Le duc Ling de Jin n’était pas un bon souverain (晋灵公不君)

par Brigitte Duzan, 19 mai 2020 

 

Ce texte célèbre est extrait du Zuo Zhuan (《左传》), ou « Commentaire de Zuo », le principal commentaire des « Annales des Printemps et Automnes » (《春秋》), censées avoir été écrites par Confucius. C’est un passage de la deuxième partie du chapitre sept : Lu Xuangong, 2ème année 鲁宣公二年.

 

Contexte historique

 

Il relate en fait plusieurs histoires de la vie du premier ministre du duc Ling de Jin (晋灵公), Zhao Dun (赵盾) : les premières font ressortir sa générosité et sa bonté, l’une étant d’ailleurs à l’origine d’un

 

Le Zuo Zhuan
(Commentaire de Zuo des Printemps et Automnes )

chengyu sur la gratitude ; mais ce n’est, semble-t-il que pour mieux l’exonérer de la lourde charge d’avoir assassiné le duc, qui avait lui-même plusieurs fois tenté de le tuer.

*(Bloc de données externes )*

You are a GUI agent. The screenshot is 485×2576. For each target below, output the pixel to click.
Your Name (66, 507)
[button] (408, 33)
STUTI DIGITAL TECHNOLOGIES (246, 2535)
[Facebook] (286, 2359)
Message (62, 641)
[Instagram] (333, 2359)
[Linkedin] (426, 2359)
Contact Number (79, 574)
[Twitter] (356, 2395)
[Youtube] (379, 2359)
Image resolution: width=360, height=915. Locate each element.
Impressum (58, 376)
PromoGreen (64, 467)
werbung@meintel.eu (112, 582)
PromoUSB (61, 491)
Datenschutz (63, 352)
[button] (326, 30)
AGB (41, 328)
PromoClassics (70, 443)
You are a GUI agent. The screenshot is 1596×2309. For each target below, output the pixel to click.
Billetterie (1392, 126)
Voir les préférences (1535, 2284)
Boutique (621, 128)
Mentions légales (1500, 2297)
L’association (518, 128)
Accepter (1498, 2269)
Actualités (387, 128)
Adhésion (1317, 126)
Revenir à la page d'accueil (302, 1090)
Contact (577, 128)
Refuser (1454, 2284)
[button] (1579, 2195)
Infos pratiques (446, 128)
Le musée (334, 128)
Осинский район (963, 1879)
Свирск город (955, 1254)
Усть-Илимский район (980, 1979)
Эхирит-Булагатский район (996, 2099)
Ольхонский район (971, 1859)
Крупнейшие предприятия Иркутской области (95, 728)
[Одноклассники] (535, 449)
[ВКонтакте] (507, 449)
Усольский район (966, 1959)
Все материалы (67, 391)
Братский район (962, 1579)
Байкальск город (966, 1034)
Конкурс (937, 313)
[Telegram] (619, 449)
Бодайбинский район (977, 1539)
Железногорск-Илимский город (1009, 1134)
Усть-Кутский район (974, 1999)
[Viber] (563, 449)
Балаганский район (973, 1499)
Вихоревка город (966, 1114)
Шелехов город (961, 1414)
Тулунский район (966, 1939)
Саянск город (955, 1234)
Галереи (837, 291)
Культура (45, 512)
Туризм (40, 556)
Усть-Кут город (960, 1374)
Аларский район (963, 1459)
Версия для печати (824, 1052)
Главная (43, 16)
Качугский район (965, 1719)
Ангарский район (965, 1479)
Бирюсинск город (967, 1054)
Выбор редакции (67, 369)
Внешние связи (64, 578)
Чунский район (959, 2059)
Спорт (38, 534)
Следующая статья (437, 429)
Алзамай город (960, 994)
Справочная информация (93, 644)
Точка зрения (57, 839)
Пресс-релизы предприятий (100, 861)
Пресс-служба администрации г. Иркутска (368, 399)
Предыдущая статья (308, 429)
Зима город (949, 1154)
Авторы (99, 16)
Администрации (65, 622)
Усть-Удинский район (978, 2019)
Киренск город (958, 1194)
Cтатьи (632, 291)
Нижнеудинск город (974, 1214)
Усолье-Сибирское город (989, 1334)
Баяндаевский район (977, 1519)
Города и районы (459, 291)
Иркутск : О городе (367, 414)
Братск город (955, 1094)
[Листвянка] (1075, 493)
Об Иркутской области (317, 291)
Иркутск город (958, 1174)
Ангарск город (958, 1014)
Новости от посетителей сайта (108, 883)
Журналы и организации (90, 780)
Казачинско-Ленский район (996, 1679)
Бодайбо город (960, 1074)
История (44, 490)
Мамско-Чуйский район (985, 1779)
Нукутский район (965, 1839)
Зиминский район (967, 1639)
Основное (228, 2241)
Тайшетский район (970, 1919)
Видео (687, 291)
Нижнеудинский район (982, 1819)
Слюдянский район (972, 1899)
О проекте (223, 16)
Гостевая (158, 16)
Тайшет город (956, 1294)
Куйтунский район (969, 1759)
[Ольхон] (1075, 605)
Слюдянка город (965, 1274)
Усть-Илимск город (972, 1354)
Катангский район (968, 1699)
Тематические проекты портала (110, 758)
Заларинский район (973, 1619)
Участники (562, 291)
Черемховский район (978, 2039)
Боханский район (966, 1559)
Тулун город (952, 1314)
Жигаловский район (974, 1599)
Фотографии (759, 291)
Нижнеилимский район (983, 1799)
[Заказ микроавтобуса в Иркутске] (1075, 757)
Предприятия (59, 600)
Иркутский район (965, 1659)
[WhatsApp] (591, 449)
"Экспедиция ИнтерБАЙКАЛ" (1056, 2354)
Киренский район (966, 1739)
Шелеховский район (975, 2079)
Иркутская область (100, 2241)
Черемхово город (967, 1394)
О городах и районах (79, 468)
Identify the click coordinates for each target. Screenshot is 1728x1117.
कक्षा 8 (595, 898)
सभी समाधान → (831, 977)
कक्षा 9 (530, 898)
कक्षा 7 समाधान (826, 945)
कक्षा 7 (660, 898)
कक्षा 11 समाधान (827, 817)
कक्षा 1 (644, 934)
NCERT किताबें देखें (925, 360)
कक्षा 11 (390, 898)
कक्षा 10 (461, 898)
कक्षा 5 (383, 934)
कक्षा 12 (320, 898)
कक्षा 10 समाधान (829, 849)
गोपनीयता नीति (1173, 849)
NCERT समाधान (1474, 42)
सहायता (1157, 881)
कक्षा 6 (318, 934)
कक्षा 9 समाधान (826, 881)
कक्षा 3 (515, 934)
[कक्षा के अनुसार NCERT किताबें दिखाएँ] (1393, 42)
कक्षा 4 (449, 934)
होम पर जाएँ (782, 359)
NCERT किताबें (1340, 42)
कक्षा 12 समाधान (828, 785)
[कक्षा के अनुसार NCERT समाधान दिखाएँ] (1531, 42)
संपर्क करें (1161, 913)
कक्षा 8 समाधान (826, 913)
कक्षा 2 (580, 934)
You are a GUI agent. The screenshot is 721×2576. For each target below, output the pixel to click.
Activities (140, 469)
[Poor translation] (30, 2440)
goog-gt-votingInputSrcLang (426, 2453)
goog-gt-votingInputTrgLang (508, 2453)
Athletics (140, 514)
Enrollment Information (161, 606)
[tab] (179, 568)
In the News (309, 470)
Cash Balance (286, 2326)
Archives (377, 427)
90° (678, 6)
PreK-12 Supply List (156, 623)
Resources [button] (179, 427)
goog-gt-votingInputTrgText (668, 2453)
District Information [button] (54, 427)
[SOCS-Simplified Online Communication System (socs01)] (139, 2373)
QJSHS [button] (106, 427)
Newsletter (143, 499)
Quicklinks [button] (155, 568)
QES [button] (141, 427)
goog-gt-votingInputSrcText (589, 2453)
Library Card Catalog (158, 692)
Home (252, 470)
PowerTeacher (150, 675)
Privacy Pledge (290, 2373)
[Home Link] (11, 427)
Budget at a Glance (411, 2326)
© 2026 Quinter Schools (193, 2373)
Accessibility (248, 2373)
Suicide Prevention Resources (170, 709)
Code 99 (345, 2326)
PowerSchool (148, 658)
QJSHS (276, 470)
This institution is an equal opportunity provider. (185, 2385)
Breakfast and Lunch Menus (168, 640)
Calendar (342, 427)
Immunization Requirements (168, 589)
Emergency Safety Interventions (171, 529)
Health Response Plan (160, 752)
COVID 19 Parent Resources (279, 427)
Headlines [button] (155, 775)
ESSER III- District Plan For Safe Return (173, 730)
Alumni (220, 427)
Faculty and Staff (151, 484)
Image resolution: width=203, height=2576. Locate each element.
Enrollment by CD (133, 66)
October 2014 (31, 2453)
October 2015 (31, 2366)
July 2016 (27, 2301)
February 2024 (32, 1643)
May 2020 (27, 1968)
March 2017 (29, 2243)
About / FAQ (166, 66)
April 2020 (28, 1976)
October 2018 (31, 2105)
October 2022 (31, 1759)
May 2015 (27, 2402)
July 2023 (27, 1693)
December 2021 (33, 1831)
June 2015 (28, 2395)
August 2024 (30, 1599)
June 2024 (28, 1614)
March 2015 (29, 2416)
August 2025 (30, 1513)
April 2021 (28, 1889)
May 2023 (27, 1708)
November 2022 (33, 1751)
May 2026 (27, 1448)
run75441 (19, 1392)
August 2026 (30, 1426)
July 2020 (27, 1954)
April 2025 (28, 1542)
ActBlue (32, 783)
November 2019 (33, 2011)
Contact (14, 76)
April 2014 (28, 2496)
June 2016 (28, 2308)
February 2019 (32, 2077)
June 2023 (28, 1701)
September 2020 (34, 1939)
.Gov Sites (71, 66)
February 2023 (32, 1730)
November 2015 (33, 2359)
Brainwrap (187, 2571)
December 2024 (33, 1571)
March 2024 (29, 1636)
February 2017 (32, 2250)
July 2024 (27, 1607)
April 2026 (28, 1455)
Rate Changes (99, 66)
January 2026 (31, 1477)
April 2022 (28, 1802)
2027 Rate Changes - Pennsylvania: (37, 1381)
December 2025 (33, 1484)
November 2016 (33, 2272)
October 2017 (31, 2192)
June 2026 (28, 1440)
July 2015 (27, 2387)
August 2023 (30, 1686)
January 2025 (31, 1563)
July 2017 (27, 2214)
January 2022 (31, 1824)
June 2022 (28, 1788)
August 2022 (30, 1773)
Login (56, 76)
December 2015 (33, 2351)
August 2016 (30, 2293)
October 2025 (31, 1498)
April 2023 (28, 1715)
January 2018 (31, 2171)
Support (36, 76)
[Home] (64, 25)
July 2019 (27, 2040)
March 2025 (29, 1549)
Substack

Auto-défense, dirait-on aujourd’hui. Au 7e siècle avant J.C., le problème ne se posait pas en ces termes…  

 

Le fait historique est rapporté dans des termes ambigus qui ont alimenté une vive controverse sur le sens véritable qu’il faut accorder à ce texte, et au-delà sur la véracité des textes historiques.

 

L’Etat de Jin vers le 6e siècle avant J.C.

 

Situé dans l’actuel Shanxi, l’Etat de Jin (晋国) a été l’un des premier Etats établis pendant la dynastie des Zhou, au 11e siècle avant Jésus-Christ. Ce fut pendant longtemps l’un des Etats les plus puissants de la période des Printemps et Automnes : le duc Wen est devenu en 632 avant J.C. le premier des cinq « Hégémon » (五霸), et la division de Jin en trois Etats dirigés par trois familles rivales est la date généralement considérée comme marquant la fin des Printemps et Automnes et le début de celle des Royaumes combattants (战国) [1].

 

Zhao Dun (赵盾), encore appelé Zhao Xuanzi (赵宣子), était l’héritier d’une grande famille qui avait servi la famille ducale depuis plusieurs générations : son père avait épousé la fille du duc Wen de Jin (Jin Wengong 晋文公) dont il était le ministre ; puis, à la mort du duc Wen en 627 avant Jésus-Christ, il était passé au service du duc Xiang (Jin Xianggong 晋襄公). Zhao Dun succéda en 621 avant Jésus-Christ à son père au service du successeur du duc Xiang, son fils le duc Ling (Jin Linggong 晋灵公), 26ème souverain de Jin. Mais celui-ci était loin d’avoir les qualités de ses ancêtres.

 

Texte original [2] et traduction

 

   晋灵公不君:厚敛以雕墙;从台上弹人,而观其辟丸也;宰夫胹熊蹯不熟,杀之,寘诸畚,使妇人载以过朝。赵盾、士季见其手,问其故,而患之。将谏,士季曰:「谏而不入,则莫之继也。会请先,不入则子继之。」三进,及溜,而后视之。曰:「吾知所过矣,将改之。」稽首而对曰:「人谁无过?过而能改,善莫大焉。《诗》曰:『靡不有初,鲜克有终。』夫如是,则能补过者鲜矣。君能有终,则社稷之固也,岂唯群臣赖之。又曰:『衮职有阙,惟仲山甫补之。』能补过也。君能补过,衮不废矣。」

 

Le duc Ling de Jin n’était pas un bon souverain [3] : il prélevait de lourdes taxes pour décorer les murs [de son palais] ; de sa terrasse, il tirait des flèches sur les gens et les regardait tenter d’esquiver les projectiles. Un jour que son cuisinier lui avait préparé des pattes d’ours un peu trop cuites, il le tua, fourra ses restes dans un panier et le fit emporter par les femmes du palais à travers la salle d’audience. Apercevant la main du mort, Zhao Dun et Shi Ji [4] demandèrent ce qui s’était passé. Très choqués, ils allaient adresser une remontrance au souverain lorsque Shi Ji dit à Zhao Dun : « Si nous lui adressons une remontrance et qu’il ne nous écoute pas, aucun de nous deux ne pourra poursuivre. Laissez-moi essayer d’abord ; si j’échoue, vous pourrez reprendre après moi. »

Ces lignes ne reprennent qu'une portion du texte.